Shortly after getting his bell rung by Lennox Lewis, Mike Tyson said, “I guess I’m gonna fade into Bolivian.” He did - a metaphorical Bolivia of prison and obscurity, until two Hangover cameos resurrected him like Lazarus. On the bus leaving Copacabana, I received a crushing blow from my pack falling off the overhead rack onto my sweet sleeping face. Whether it's Bolivia or oblivion, they’re both full of surprises.

The first hotel I stumbled into had a panoramic view of the sunset over Lake Titicaca for ten dollars a night. The glowing fireball dipped behind the horizon lined with dozens of silhouetted boats and framed in glacier-capped mountains. I wandered the darkening streets looking for a spot to catch a bite. Several dealers approached me with consumable wares. Copacabana held the night and spit out the unwanted like a fit of indigestion. Icy June breezes crackled between buildings where people called out from the shadows. I walked into a seedy tavern that I fell out of inebriated hours later.

Copacabana didn’t seem so sinister by daylight. European hippies with dreads sold hand made everything and tourists rode Flintstone-style pedal-boats close to the shore. As I boarded a vessel bound for Isla del Sol, I was pressed to admit that this body of water wasn’t the ocean.

An hour and a half later, I arrived on the sacred Inca island surrounded by rocky outcrops popping up like fingers through the water’s surface. The hills were covered in ancient ruins and little girls in straw bonnets selling woven blankets. Lake Titicaca: sucking life from the Andes' nipple then bringing it to the community in the form of fresh water and tourists like me.

While one might fade into oblivion, one can't slip out of Bolivia. Just when the bag smacked my head, I woke up to border agents waving flashlights and semi-automatic weapons inside the bus. If Bolivia guarded their drugs like they guard their frontiers, the world would perceive them quite differently.
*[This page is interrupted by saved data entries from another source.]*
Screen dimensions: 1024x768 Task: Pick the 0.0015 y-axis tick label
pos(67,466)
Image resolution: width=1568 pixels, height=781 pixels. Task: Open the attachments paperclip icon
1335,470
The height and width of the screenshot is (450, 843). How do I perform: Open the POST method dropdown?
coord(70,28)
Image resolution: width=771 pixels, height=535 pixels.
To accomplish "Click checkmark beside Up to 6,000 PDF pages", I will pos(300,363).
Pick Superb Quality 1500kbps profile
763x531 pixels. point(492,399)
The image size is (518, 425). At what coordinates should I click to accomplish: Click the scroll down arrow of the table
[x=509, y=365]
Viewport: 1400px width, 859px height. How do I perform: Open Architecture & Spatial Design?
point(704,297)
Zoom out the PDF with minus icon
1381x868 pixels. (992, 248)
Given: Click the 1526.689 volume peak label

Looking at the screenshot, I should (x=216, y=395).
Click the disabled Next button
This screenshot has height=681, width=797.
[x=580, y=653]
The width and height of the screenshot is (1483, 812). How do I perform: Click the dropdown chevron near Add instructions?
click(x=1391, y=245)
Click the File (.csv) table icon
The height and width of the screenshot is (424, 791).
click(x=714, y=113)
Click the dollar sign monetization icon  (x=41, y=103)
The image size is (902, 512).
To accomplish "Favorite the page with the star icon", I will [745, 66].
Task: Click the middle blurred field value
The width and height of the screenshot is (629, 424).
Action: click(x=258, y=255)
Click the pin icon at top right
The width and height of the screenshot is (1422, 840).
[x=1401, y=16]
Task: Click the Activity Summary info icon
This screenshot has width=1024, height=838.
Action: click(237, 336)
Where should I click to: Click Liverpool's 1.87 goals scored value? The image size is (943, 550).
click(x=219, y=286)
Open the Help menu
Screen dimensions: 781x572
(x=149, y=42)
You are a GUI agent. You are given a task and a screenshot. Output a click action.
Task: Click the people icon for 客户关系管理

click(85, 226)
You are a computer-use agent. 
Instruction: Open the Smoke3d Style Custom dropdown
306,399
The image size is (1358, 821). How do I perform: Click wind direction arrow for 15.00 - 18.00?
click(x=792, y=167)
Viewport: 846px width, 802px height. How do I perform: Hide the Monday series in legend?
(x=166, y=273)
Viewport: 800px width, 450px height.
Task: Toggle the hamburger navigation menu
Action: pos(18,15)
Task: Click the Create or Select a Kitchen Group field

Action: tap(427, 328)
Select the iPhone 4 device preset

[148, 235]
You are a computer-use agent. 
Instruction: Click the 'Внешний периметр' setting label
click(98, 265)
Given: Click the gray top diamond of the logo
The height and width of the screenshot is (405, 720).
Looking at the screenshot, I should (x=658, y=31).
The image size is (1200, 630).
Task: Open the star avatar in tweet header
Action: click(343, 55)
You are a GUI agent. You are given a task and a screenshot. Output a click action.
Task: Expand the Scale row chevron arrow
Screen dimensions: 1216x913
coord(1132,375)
Mittie Babette Roger is from Louisiana but lives in San Miguel de Allende, Mexico. She received an M.F.A. in Creative Writing from Naropa University and authored the book It's Better to Visit the Shaman Without Questions to Ask. She travels the world volunteering to help disadvantaged children and promoting Blue Iguana Tequila to empower serious drinkers.

1 comment:

  1. That is funny--Bolivian!! In the same funny vein as when Charles Barkley said "It was surreal...I don't know what that means but I thought it sounded good." You gave me my first laugh of the day & great post too!